Но чем же романы пленяли его? Неужели картина любви имела столько прелестей для осьми – или десятилетнего мальчика, чтобы он мог забывать веселые игры своего возраста и целый день просиживать на одном месте, впиваясь, так сказать, всем детским вниманием своим в нескладицу «Мирамонда» или «Дайры»? Нет, Леон занимался более происшествиями, связию вещей и случаев, нежели чувствами любви романической. Натура бросает нас в мир, как в темный, дремучий лес, без всяких идей и сведений, но с большим запасом любопытства, которое весьма рано начинает действовать во младенце, тем ранее, чем природная основа души его нежнее и совершеннее. Вот то белое облако на заре жизни, за которым скоро является светило знаний и опытов! Если положить на весы, с одной стороны, те мысли и сведения, которые в душе младенца накопляются в течение десяти недель, а с другой – идеи и знания, приобретаемые зрелым умом в течение десяти лет, то перевес окажется, без всякого сомнения, на стороне первых. Благодетельная натура спешит наделить новорожденного всем необходимым для мирского странствия: разум его летит орлом в начале жизненного пространства; но там, где предметом нашего любопытства становится уже не истинная нужда, но только суемудрие, там полет обращается в пешеходство и шаги делаются час от часу труднее.

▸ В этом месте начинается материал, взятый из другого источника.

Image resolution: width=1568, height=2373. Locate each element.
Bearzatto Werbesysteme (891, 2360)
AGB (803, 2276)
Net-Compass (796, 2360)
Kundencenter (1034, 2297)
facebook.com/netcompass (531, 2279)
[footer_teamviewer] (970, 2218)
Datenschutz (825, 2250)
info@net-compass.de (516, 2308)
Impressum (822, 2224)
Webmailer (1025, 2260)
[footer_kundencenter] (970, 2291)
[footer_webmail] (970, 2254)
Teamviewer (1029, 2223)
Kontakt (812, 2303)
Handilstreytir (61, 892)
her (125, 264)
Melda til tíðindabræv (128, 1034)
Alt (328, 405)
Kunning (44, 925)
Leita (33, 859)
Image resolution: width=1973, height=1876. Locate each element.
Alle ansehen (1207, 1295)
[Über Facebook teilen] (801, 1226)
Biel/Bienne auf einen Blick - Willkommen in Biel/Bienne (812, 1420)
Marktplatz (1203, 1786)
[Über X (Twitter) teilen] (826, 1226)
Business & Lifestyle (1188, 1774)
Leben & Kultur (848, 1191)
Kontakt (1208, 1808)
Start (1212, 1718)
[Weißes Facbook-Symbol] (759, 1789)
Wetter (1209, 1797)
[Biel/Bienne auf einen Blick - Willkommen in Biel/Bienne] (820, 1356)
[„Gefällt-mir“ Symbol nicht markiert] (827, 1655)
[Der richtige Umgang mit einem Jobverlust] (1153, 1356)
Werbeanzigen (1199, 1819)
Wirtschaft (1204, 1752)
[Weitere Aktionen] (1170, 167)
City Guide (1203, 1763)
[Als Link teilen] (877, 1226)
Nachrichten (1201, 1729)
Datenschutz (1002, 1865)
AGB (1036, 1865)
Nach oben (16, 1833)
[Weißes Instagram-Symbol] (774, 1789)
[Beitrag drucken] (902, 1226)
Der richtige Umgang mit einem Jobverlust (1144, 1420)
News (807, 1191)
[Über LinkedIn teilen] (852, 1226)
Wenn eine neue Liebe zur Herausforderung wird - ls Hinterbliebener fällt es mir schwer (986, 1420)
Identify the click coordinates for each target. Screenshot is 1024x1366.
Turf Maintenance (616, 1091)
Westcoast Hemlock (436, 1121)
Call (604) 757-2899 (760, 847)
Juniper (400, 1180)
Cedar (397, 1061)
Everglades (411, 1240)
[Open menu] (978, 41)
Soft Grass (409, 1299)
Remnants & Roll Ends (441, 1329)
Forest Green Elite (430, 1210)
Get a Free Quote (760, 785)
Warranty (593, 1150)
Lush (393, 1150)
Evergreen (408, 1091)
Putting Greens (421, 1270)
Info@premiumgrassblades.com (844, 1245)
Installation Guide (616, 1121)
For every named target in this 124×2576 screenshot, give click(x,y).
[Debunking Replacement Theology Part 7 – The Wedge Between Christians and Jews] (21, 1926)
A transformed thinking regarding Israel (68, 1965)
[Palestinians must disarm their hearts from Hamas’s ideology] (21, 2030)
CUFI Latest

Леону открылся новый свет в романах; он увидел, как в магическом фонаре, множество разнообразных людей на сцене, множество чудных действий, приключений – игру судьбы, дотоле ему совсем неизвестную… (Но тайное предчувствие сердца говорило ему: «Ах! И ты, и ты будешь некогда ее жертвою! И тебя схватит, унесет сей вихорь… Куда?.. Куда?..») Перед глазами его беспрестанно поднимался новый занавес: ландшафт за ландшафтом, группа за группою являлись взору. – Душа Леонова плавала в книжном свете, как Христофор Коломб на Атлантическом море, для открытия… сокрытого.
Сие чтение не только не повредило его юной душе, но было еще весьма полезно для образования в нем нравственного чувства. В «Дайре», «Мирамонде», в «Селиме и Дамасине» (знает ли их читатель?), одним словом, во всех романах желтого шкапа герои и героини, несмотря на многочисленные искушения рока, остаются добродетельными; все злодеи описываются самыми черными красками; первые наконец торжествуют, последние наконец, как прах, исчезают. В нежной Леоновой душе неприметным образом, но буквами неизгладимыми начерталось следствие: «Итак, любезность и добродетель одно! Итак, зло безобразно и гнусно! Итак, добродетельный всегда побеждает, а злодей гибнет!» Сколь же такое чувство спасительно в жизни, какою твердою опорою служит оно для доброй нравственности, нет нужды доказывать. Ах! Леон в совершенных летах часто увидит противное, но сердце его не расстанется с своею утешительною системою; вопреки самой очевидности, он скажет: «Нет, нет! Торжество порока есть обман и призрак!»